> [DATA LISTING]:
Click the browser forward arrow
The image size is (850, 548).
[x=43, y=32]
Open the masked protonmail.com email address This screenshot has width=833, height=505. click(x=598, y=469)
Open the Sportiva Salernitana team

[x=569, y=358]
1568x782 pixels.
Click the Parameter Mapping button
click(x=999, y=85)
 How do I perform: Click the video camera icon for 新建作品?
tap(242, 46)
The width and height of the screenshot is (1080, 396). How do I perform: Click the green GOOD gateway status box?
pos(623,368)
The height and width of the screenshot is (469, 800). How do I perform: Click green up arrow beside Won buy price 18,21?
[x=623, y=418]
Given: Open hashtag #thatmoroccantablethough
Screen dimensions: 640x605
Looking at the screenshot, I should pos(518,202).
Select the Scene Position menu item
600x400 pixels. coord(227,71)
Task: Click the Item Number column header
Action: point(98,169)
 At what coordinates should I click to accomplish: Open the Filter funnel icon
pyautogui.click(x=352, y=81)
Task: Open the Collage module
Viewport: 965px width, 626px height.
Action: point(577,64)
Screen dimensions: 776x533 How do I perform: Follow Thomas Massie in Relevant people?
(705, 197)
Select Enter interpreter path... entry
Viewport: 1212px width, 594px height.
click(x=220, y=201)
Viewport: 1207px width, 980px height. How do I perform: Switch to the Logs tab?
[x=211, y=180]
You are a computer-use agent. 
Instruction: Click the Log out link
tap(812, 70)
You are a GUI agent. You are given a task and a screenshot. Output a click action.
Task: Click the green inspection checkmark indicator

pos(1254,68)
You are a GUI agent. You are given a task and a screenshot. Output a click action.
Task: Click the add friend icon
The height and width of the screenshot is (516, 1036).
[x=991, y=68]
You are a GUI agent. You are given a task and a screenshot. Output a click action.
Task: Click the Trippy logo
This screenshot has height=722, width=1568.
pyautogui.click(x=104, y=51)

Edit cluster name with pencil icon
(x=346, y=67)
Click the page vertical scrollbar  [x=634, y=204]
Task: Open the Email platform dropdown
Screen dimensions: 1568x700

> [TRY IT]:
Write out, please, only the lines from the one with "Task: Click the Trippy logo" through the last line above, both included and unchanged.

> [OUTPUT OF THE TASK]:
Task: Click the Trippy logo
This screenshot has height=722, width=1568.
pyautogui.click(x=104, y=51)

Edit cluster name with pencil icon
(x=346, y=67)
Click the page vertical scrollbar  [x=634, y=204]
Task: Open the Email platform dropdown
Screen dimensions: 1568x700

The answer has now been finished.